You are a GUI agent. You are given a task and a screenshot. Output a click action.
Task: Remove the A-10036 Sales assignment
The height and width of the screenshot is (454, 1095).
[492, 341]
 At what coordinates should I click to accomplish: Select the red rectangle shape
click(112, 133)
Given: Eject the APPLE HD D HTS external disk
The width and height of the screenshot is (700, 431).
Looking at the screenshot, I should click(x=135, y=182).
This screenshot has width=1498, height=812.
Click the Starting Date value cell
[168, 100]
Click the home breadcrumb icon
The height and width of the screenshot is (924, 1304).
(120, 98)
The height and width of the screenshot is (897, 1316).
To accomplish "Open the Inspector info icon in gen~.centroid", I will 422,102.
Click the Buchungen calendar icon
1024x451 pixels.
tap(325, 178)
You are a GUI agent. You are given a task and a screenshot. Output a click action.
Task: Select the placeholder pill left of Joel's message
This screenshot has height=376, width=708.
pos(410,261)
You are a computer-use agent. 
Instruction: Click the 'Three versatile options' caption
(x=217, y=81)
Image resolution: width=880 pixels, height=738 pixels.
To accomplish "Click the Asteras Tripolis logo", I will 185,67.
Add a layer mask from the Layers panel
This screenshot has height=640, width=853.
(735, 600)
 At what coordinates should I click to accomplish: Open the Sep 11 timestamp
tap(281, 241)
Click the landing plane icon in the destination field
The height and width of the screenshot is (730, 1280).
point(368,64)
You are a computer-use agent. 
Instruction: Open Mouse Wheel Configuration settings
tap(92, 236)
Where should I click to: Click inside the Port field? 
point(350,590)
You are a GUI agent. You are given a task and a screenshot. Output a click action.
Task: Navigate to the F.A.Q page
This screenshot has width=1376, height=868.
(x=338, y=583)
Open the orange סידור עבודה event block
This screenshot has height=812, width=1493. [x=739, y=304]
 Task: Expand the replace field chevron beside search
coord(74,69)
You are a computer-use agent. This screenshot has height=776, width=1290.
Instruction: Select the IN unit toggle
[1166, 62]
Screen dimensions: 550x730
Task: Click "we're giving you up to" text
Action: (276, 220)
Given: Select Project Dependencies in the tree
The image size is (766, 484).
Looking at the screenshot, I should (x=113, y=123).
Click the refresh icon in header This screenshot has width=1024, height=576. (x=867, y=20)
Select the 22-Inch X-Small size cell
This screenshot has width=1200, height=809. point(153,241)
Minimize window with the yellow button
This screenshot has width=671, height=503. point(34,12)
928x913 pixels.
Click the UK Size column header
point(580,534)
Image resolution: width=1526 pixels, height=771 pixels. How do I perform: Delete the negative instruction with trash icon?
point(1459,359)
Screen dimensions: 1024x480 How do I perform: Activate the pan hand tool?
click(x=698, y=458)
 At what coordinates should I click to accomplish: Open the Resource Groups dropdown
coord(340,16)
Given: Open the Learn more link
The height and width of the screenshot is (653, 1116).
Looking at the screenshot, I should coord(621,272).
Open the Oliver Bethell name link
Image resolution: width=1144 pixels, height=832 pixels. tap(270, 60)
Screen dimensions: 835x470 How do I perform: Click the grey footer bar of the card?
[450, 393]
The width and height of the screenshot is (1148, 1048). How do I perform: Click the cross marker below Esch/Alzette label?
....
== PROMPT ==
Everything from the line with "Instruction: Select the IN unit toggle" through the end of the listing, both ends included, needs to be transcribed exactly, with no other lines.

== ANSWER TO THE PROBLEM ==
Instruction: Select the IN unit toggle
[1166, 62]
Screen dimensions: 550x730
Task: Click "we're giving you up to" text
Action: (276, 220)
Given: Select Project Dependencies in the tree
The image size is (766, 484).
Looking at the screenshot, I should (x=113, y=123).
Click the refresh icon in header This screenshot has width=1024, height=576. (x=867, y=20)
Select the 22-Inch X-Small size cell
This screenshot has width=1200, height=809. point(153,241)
Minimize window with the yellow button
This screenshot has width=671, height=503. point(34,12)
928x913 pixels.
Click the UK Size column header
point(580,534)
Image resolution: width=1526 pixels, height=771 pixels. How do I perform: Delete the negative instruction with trash icon?
point(1459,359)
Screen dimensions: 1024x480 How do I perform: Activate the pan hand tool?
click(x=698, y=458)
 At what coordinates should I click to accomplish: Open the Resource Groups dropdown
coord(340,16)
Given: Open the Learn more link
The height and width of the screenshot is (653, 1116).
Looking at the screenshot, I should coord(621,272).
Open the Oliver Bethell name link
Image resolution: width=1144 pixels, height=832 pixels. tap(270, 60)
Screen dimensions: 835x470 How do I perform: Click the grey footer bar of the card?
[450, 393]
The width and height of the screenshot is (1148, 1048). How do I perform: Click the cross marker below Esch/Alzette label?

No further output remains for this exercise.